Stored data entries:
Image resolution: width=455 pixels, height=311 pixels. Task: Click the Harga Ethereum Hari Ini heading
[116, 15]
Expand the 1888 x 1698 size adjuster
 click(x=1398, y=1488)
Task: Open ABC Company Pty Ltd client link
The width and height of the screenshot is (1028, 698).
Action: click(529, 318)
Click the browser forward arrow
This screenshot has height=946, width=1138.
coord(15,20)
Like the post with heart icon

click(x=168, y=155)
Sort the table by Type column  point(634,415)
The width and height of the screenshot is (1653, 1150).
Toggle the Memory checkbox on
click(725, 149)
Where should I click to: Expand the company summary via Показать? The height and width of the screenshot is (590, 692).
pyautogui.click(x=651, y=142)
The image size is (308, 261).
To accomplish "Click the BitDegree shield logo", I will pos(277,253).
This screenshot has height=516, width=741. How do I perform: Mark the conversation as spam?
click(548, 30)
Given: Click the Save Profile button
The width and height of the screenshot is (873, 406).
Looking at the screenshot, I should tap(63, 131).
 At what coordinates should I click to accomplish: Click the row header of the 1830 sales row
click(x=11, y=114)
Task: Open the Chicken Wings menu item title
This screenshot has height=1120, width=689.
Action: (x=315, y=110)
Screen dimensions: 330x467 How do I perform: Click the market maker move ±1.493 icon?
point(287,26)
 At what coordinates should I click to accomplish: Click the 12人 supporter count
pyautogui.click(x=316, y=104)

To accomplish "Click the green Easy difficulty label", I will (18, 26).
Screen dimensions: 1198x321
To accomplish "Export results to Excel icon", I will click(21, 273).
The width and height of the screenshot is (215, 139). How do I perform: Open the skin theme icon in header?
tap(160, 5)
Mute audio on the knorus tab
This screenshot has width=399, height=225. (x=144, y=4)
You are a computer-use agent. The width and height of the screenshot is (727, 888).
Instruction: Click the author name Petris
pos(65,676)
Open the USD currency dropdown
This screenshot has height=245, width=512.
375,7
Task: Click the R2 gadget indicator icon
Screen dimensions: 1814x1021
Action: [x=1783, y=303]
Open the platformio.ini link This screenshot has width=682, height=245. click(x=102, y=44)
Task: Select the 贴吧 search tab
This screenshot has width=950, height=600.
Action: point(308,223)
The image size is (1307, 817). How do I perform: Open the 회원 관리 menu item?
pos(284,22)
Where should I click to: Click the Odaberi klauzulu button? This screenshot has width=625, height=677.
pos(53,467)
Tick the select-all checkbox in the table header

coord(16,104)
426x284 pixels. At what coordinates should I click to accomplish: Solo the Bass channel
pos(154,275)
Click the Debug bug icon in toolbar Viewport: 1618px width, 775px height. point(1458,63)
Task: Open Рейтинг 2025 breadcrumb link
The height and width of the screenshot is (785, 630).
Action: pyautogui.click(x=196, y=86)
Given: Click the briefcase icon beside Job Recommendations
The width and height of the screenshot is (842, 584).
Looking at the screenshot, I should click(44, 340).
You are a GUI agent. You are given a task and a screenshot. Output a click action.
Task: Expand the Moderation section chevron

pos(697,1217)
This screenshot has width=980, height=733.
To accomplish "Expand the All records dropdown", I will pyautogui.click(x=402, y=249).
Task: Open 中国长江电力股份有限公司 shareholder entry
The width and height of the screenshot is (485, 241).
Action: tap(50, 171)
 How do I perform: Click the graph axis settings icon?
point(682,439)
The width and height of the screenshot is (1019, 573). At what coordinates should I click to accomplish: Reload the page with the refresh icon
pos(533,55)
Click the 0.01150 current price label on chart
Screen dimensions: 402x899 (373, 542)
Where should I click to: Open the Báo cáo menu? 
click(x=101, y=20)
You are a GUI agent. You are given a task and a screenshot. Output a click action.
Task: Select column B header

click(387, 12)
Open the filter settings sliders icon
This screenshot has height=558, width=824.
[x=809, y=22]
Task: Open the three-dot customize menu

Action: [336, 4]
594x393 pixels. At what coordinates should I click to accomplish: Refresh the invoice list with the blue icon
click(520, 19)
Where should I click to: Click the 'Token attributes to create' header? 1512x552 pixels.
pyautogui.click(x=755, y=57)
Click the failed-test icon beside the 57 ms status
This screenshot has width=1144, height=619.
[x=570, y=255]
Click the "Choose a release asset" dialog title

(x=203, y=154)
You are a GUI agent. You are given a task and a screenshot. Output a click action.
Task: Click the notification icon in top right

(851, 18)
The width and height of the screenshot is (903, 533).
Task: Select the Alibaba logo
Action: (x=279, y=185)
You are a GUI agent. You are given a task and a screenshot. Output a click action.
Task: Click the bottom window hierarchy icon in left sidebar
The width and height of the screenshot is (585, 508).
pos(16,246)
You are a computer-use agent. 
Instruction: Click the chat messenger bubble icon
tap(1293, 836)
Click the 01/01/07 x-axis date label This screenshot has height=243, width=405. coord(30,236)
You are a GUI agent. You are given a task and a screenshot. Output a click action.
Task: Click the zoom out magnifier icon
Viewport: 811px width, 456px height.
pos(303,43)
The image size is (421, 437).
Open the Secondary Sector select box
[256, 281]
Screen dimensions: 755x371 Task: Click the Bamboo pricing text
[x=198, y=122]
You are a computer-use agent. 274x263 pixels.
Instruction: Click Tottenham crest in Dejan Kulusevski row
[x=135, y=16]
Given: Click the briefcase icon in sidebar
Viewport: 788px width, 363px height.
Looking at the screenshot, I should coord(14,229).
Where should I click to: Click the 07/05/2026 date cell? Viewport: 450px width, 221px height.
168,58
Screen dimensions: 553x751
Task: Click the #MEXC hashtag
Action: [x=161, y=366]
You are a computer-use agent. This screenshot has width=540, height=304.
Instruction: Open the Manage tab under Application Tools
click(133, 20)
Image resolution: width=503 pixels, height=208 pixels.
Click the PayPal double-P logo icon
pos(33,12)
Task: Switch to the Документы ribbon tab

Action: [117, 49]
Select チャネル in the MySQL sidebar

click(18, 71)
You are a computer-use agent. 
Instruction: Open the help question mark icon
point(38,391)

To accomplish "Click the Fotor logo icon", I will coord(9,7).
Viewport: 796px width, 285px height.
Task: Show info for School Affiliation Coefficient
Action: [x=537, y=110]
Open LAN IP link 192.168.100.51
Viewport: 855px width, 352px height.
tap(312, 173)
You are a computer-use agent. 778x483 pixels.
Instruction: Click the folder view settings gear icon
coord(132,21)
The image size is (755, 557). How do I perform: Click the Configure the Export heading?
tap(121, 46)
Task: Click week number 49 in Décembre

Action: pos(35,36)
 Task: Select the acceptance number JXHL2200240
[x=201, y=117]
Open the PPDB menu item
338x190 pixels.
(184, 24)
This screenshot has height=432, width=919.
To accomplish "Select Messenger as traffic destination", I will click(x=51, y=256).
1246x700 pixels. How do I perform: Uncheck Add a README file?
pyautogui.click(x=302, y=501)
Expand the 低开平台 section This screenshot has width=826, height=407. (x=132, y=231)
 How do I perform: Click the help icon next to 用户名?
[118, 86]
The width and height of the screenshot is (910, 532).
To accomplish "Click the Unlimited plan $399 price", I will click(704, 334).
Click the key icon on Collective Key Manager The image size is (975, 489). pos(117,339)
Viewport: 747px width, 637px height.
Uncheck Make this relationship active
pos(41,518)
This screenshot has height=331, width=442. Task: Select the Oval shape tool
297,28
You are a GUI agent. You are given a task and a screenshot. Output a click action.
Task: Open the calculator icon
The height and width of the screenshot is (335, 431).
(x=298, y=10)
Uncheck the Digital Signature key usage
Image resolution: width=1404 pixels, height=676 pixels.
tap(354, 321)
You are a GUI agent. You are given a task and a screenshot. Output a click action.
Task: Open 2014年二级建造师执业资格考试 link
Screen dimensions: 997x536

Action item - In the entries above, find the line with "Select チャネル in the MySQL sidebar" and the line with "Task: Open the calculator icon", then restate word for word both of them and every line between, with nothing more.

Task response -
Select チャネル in the MySQL sidebar

click(18, 71)
You are a computer-use agent. 
Instruction: Open the help question mark icon
point(38,391)

To accomplish "Click the Fotor logo icon", I will coord(9,7).
Viewport: 796px width, 285px height.
Task: Show info for School Affiliation Coefficient
Action: [x=537, y=110]
Open LAN IP link 192.168.100.51
Viewport: 855px width, 352px height.
tap(312, 173)
You are a computer-use agent. 778x483 pixels.
Instruction: Click the folder view settings gear icon
coord(132,21)
The image size is (755, 557). How do I perform: Click the Configure the Export heading?
tap(121, 46)
Task: Click week number 49 in Décembre

Action: pos(35,36)
 Task: Select the acceptance number JXHL2200240
[x=201, y=117]
Open the PPDB menu item
338x190 pixels.
(184, 24)
This screenshot has height=432, width=919.
To accomplish "Select Messenger as traffic destination", I will click(x=51, y=256).
1246x700 pixels. How do I perform: Uncheck Add a README file?
pyautogui.click(x=302, y=501)
Expand the 低开平台 section This screenshot has width=826, height=407. (x=132, y=231)
 How do I perform: Click the help icon next to 用户名?
[118, 86]
The width and height of the screenshot is (910, 532).
To accomplish "Click the Unlimited plan $399 price", I will click(704, 334).
Click the key icon on Collective Key Manager The image size is (975, 489). pos(117,339)
Viewport: 747px width, 637px height.
Uncheck Make this relationship active
pos(41,518)
This screenshot has height=331, width=442. Task: Select the Oval shape tool
297,28
You are a GUI agent. You are given a task and a screenshot. Output a click action.
Task: Open the calculator icon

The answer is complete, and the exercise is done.